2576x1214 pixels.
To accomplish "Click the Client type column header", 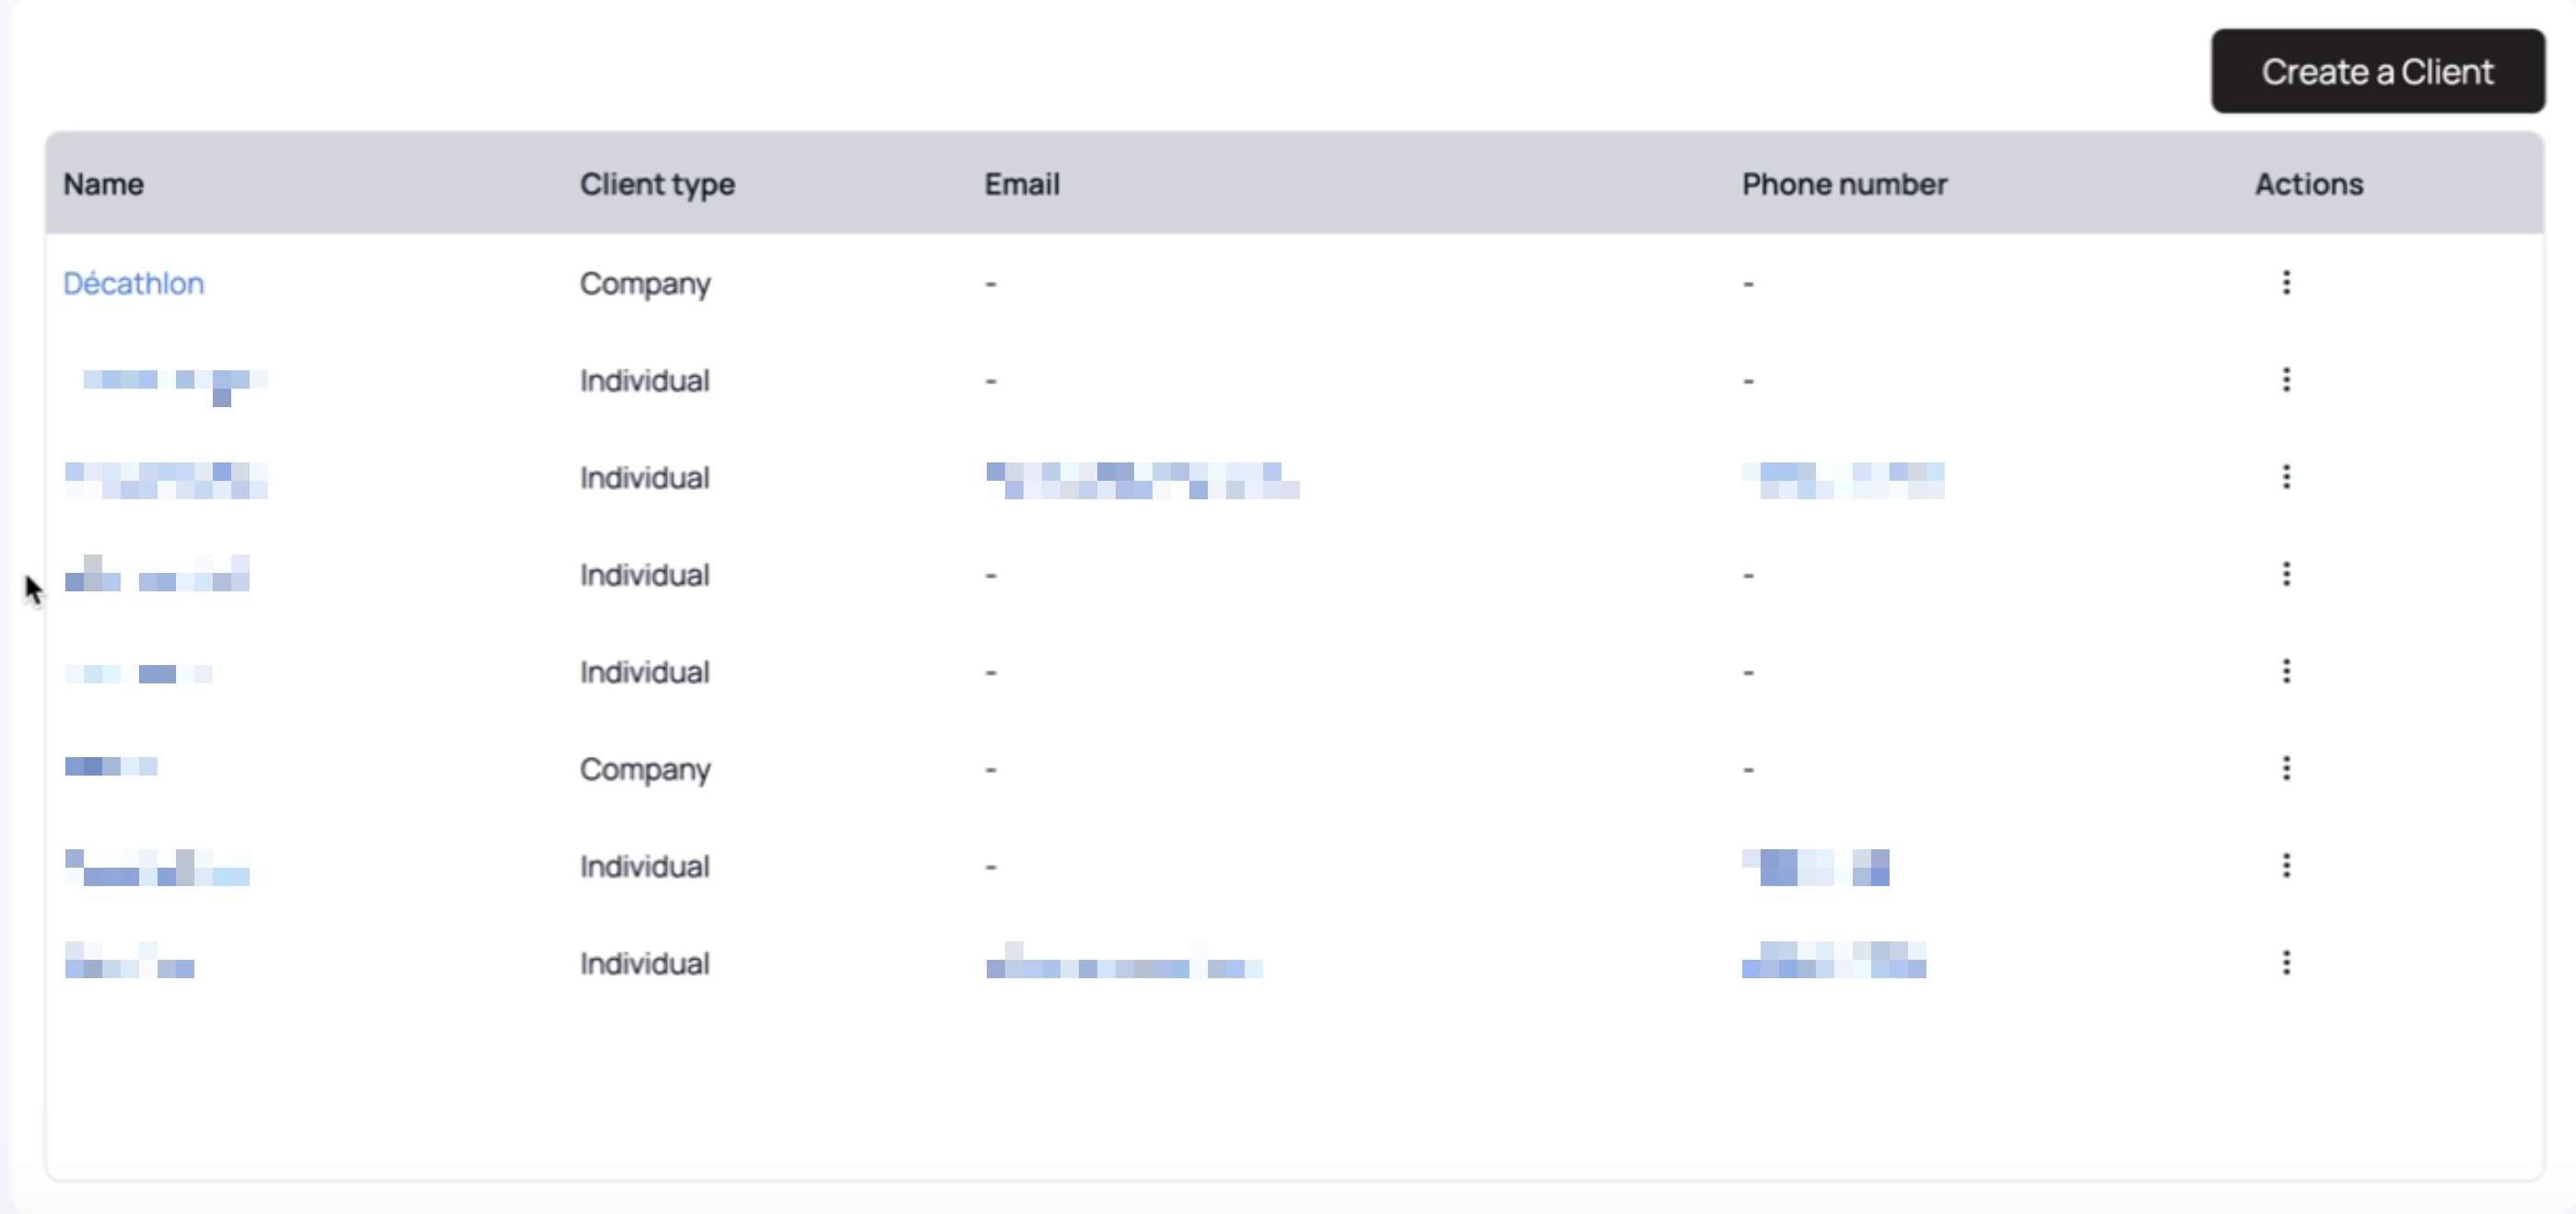I will click(657, 184).
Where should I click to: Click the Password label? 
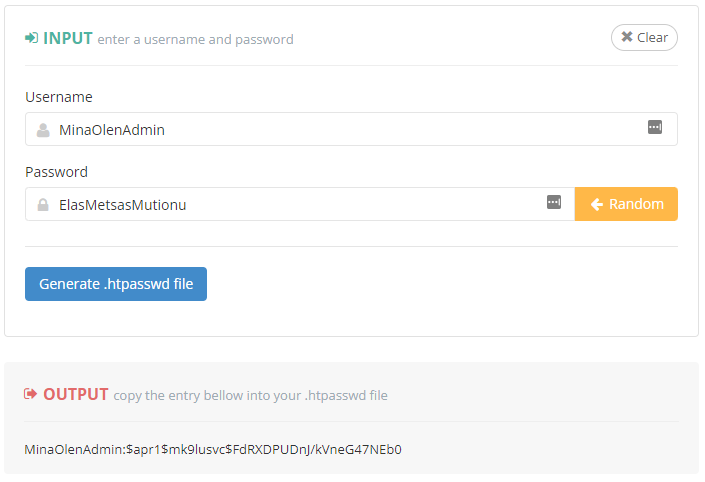pos(56,172)
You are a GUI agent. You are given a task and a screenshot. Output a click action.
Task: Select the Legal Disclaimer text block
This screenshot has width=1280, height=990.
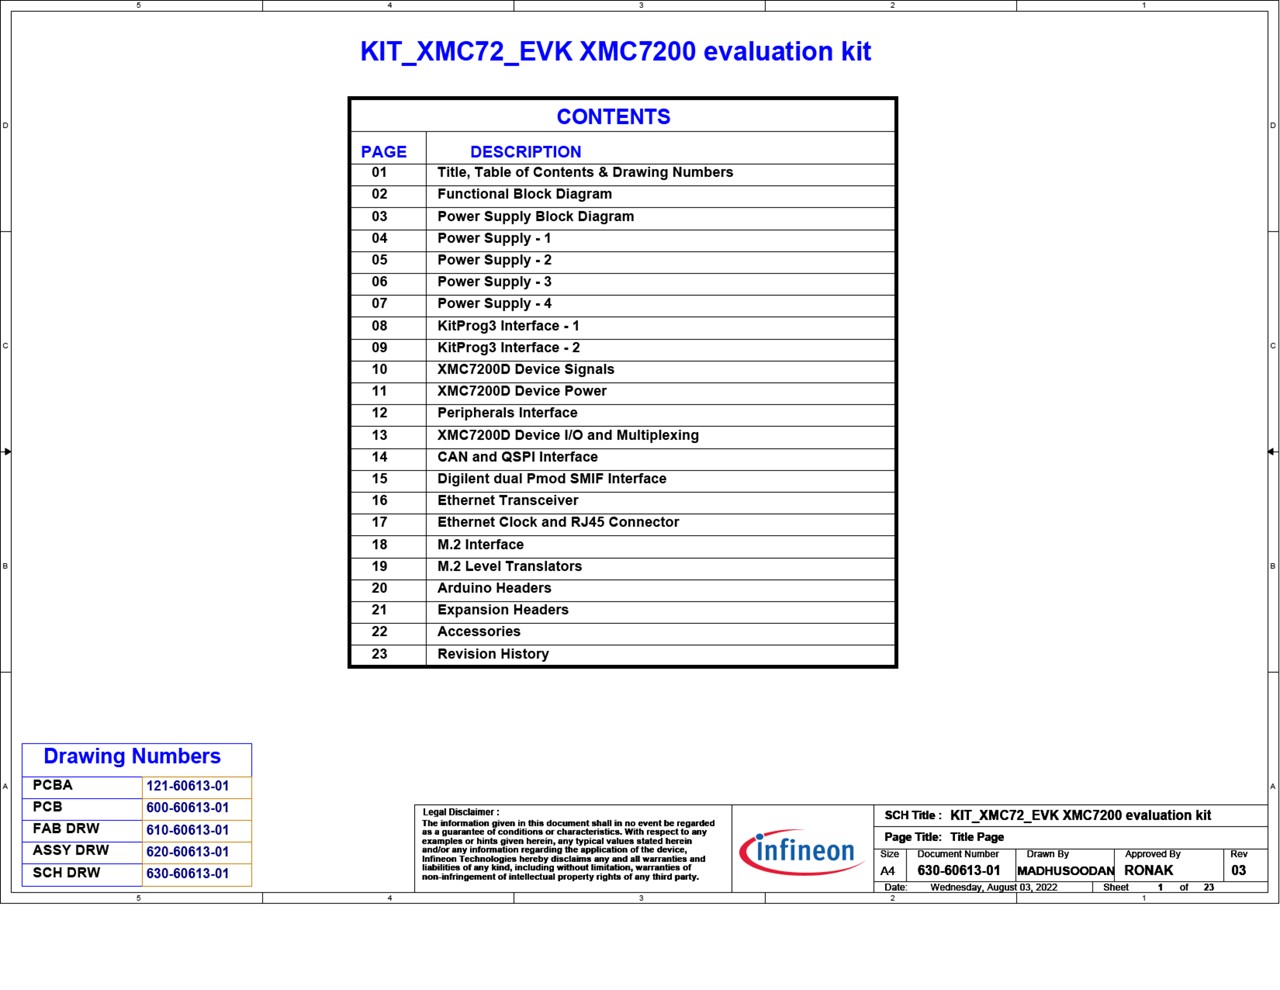click(x=568, y=849)
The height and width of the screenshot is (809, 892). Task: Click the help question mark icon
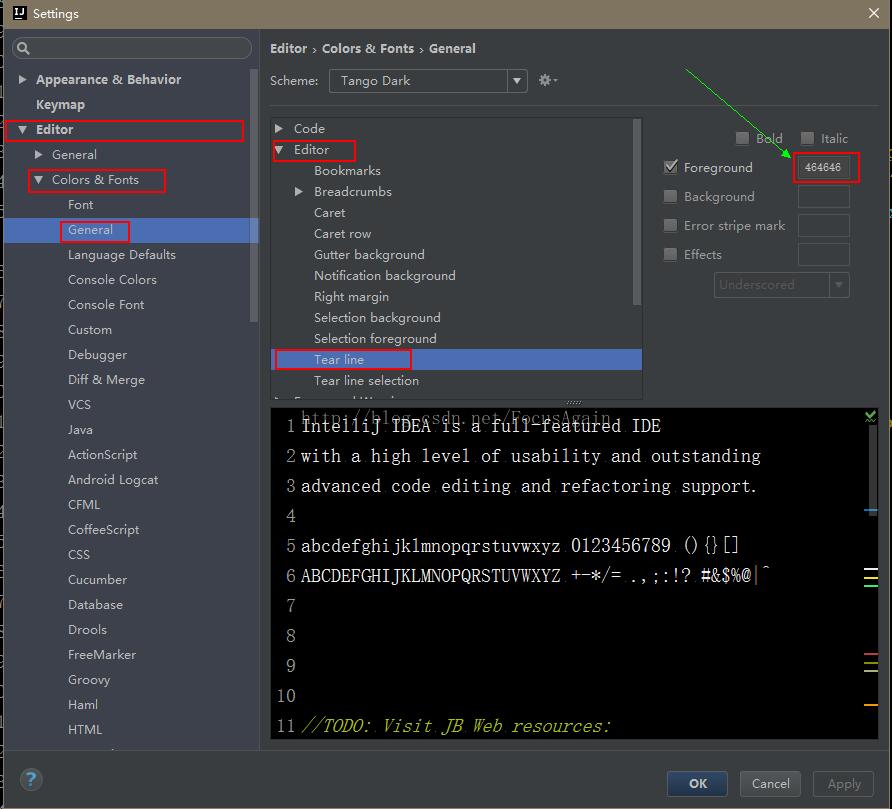coord(31,779)

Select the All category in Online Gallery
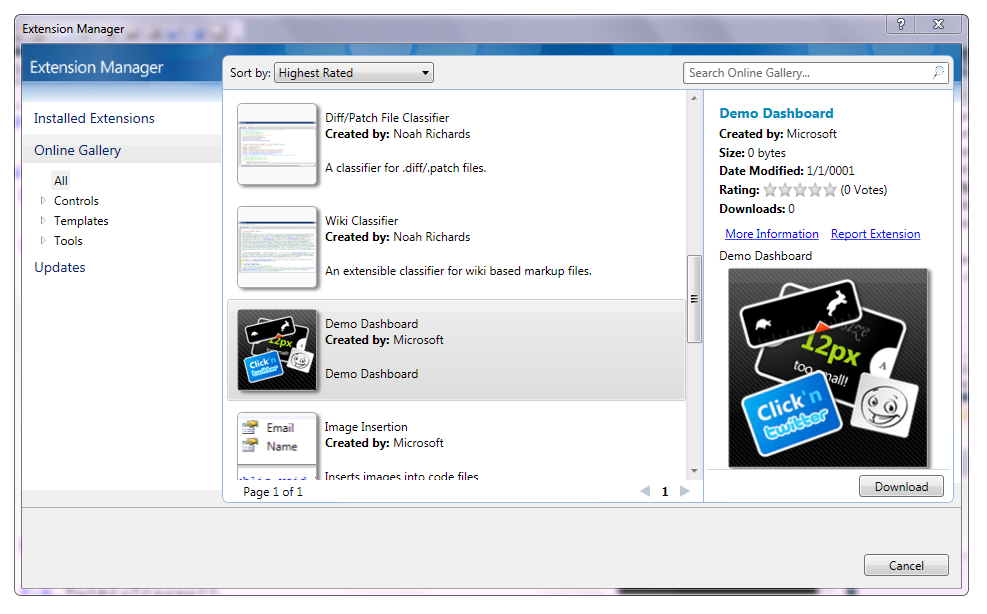pyautogui.click(x=61, y=181)
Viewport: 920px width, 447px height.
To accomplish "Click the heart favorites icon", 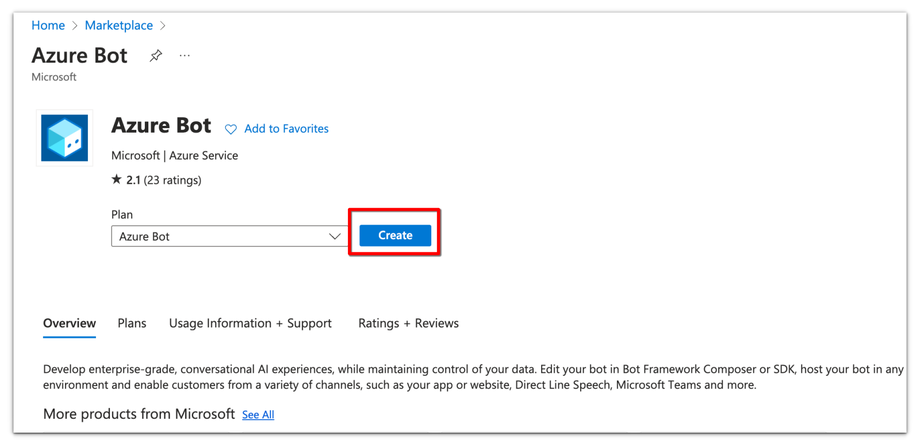I will (231, 129).
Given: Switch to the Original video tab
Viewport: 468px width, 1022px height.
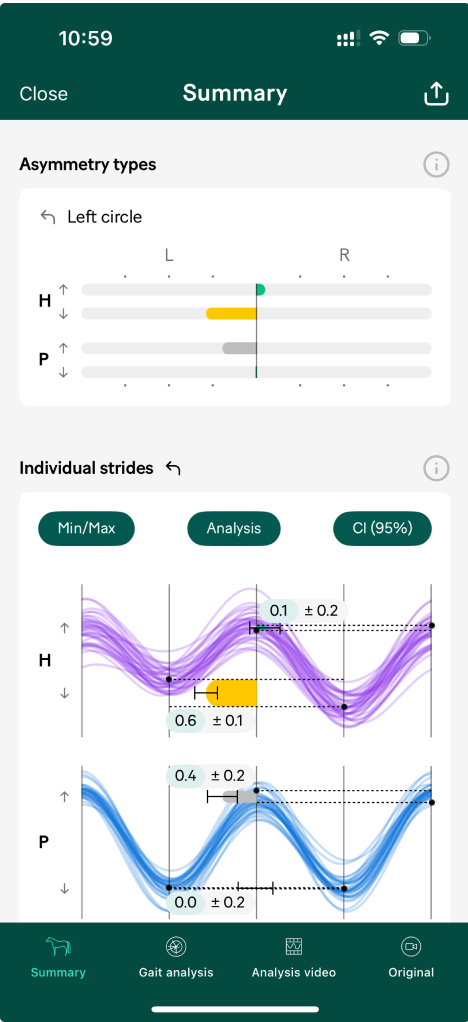Looking at the screenshot, I should 411,957.
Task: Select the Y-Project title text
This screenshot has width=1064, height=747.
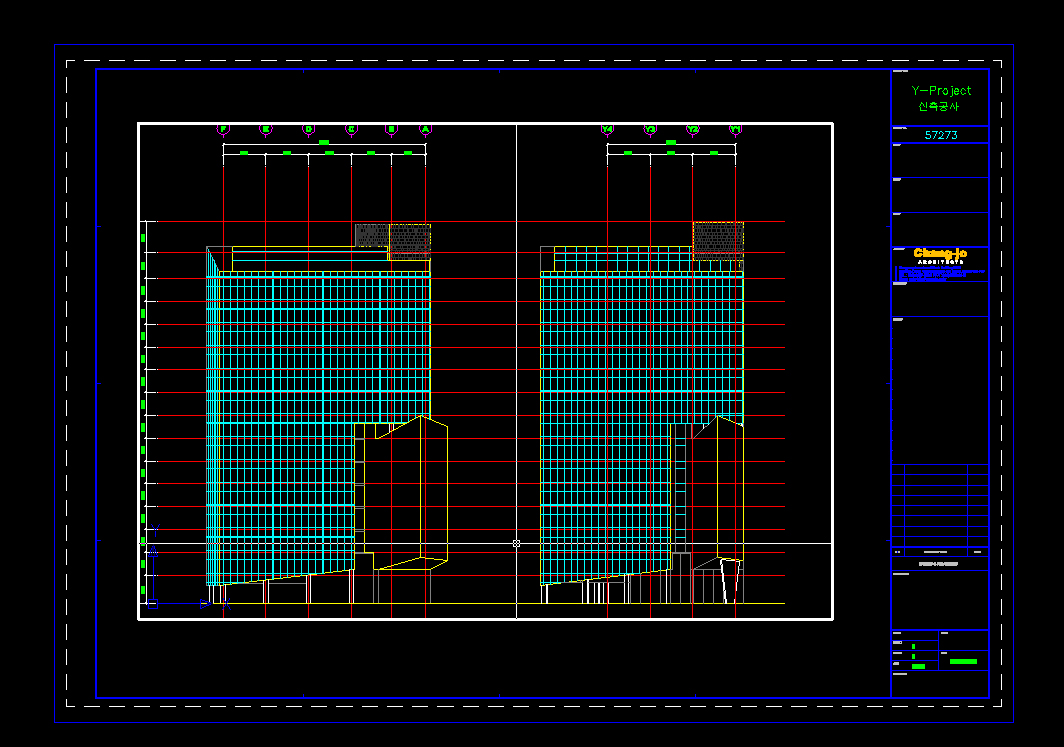Action: pyautogui.click(x=940, y=90)
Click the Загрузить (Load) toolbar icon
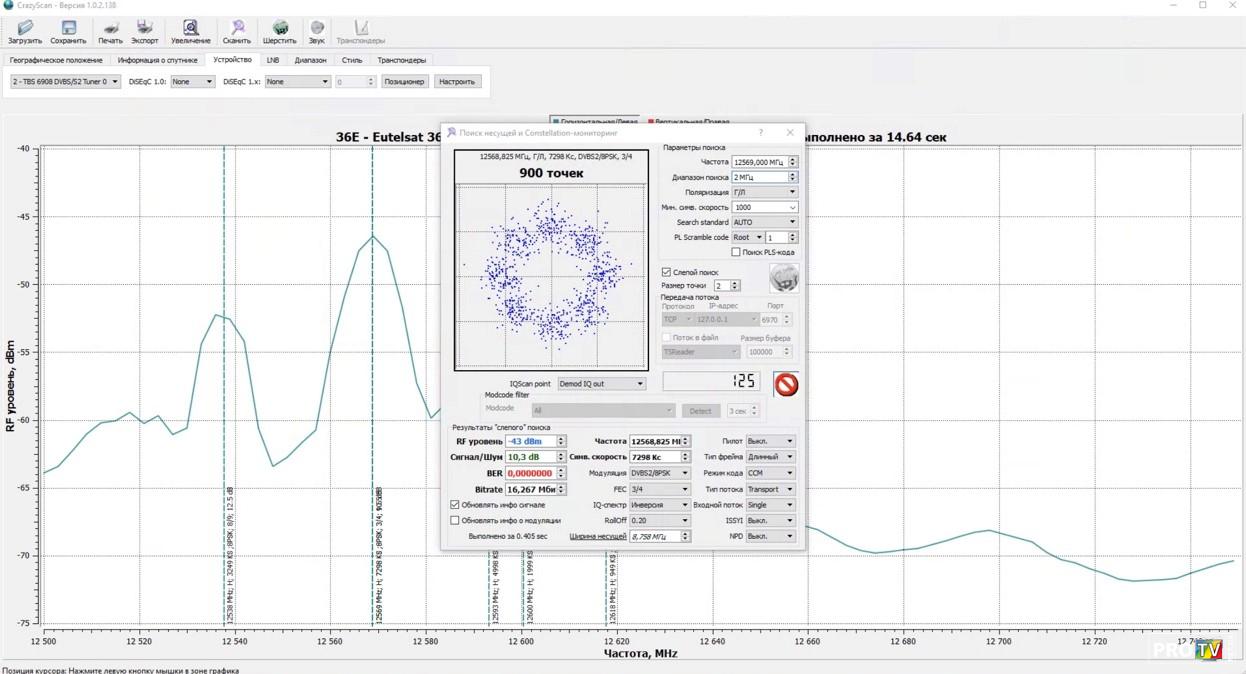 [x=25, y=31]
::::::
Check each line of the data above for the string "text", then report how many lines have it, with no other words.

## [Answer below]
2